New property listing prices have remained in line with the typical run-up to the summer holiday season despite Brexit concerns, Rightmove’s July house price index has revealed.
The portal claims the price of new property coming to market fell 0.9%, or £2,647, over the past four weeks to £307,824.
That covers the two weeks pre and post the EU referendum and is in line with usual activity over the summer, suggesting the predictions of a doomed property market are yet to emerge.
House prices are up annually at 4.5%, slightly slower than the 5.5% growth recorded last year.
Asking prices for first-time buyers fell 0.2% in July to £189,183 but second steppers and those on the top of the ladder saw bigger drops at 1.2% and 1.1% respectively
In the last two weeks post-referendum, compared to 2015, enquiries to agents from buyers were down by 16%.
However, Rightmove says last year’s figures were boosted by pent-up demand after the general election result, which saw a 25% uplift in buyer enquiries in June and July compared with the same two-month period in 2014.

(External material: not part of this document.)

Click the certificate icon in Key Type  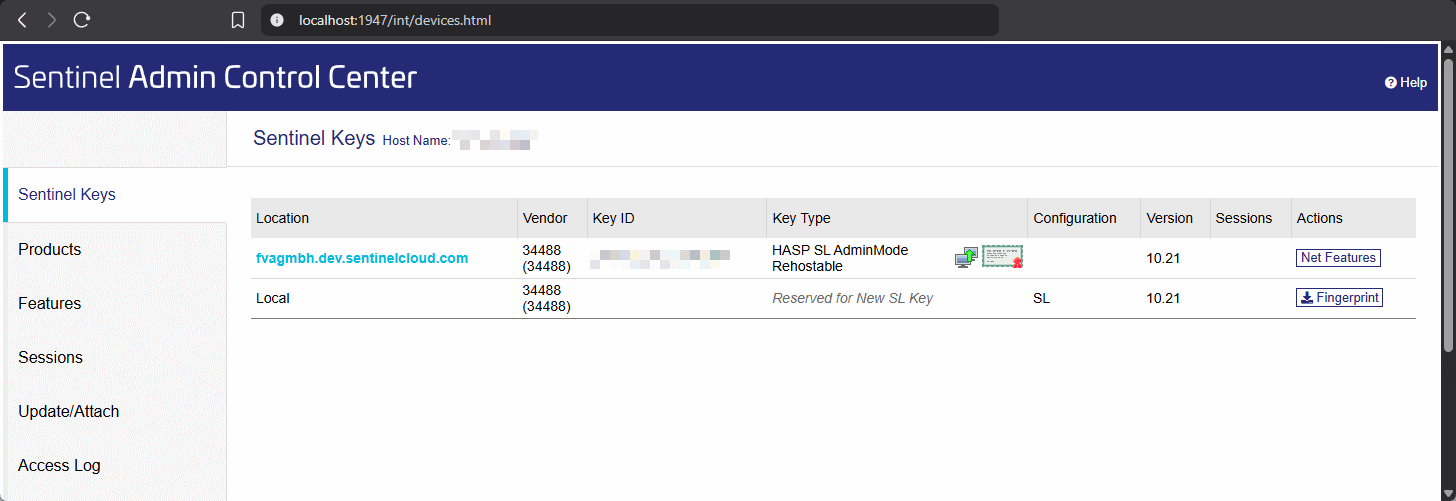pyautogui.click(x=1002, y=257)
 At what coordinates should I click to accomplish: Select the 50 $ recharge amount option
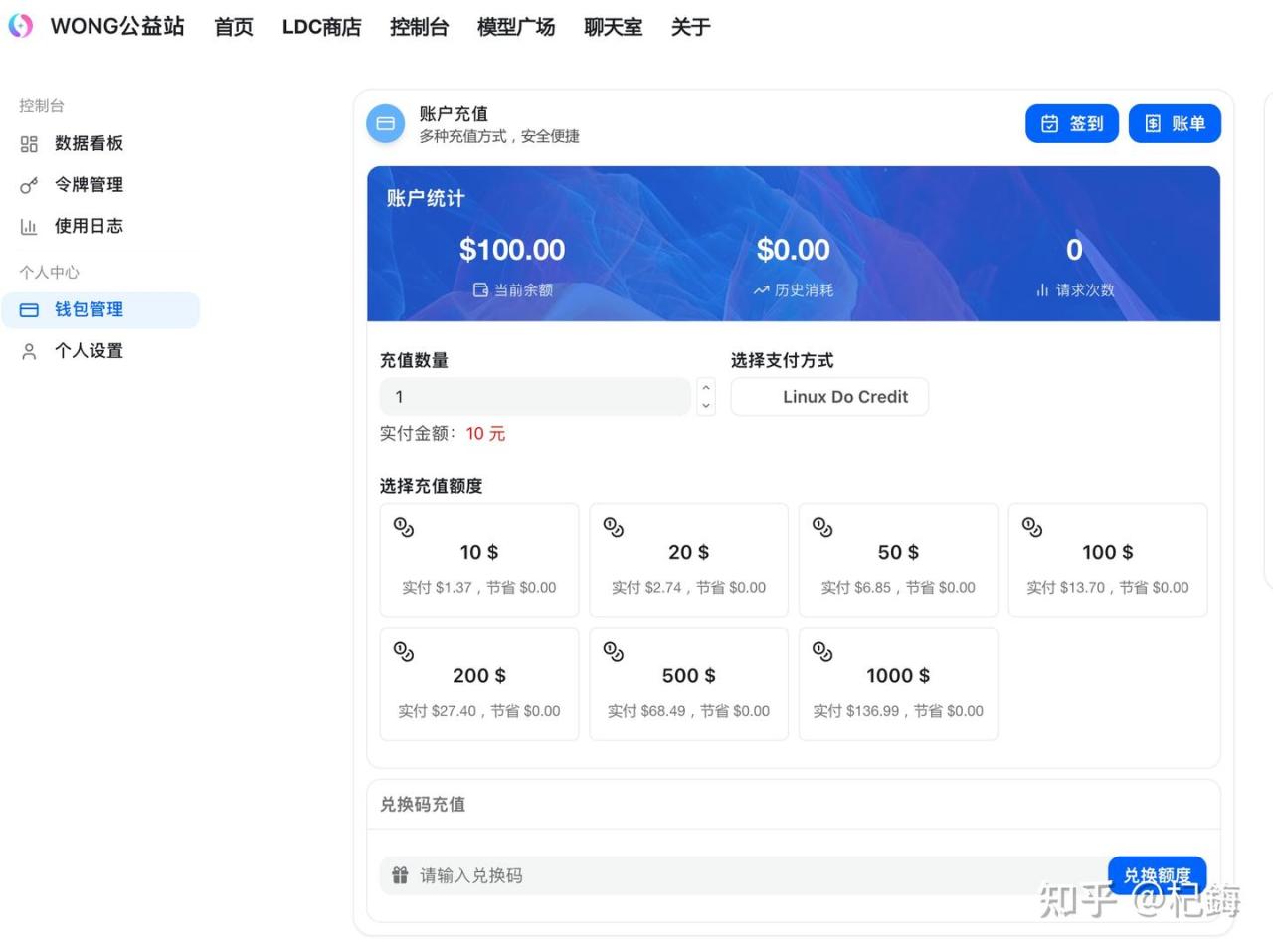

The portal says a fairer comparison would be with 2014 when the demand levels were the same as now.
Sellers also seem undeterred by the referendum result.
Compared with the same period last year, the two weeks pre-referendum saw the number of new properties coming to market down by 8%, and the two weeks post-referendum saw them up by 6%.
Miles Shipside, director and housing market analyst for Rightmove, said: “As far as the price of property coming to market is concerned, the fall of 0.9% is within the range that we have seen at this time of year since 2010.
“With the onset of the summer holiday season, new sellers typically price more conservatively and the average drop in the month of July is 0.4% over the last six years.
“Perhaps unsurprisingly this July’s fall is marginally larger, as political turbulence has a track record of unsettling sentiment. Indeed last year saw a seasonally unusual 0.1% fall in the run-up to the May election, and a June and July price surge as a result of the post-election boost. Average new seller asking prices were up by 3.1% over that two-month period.”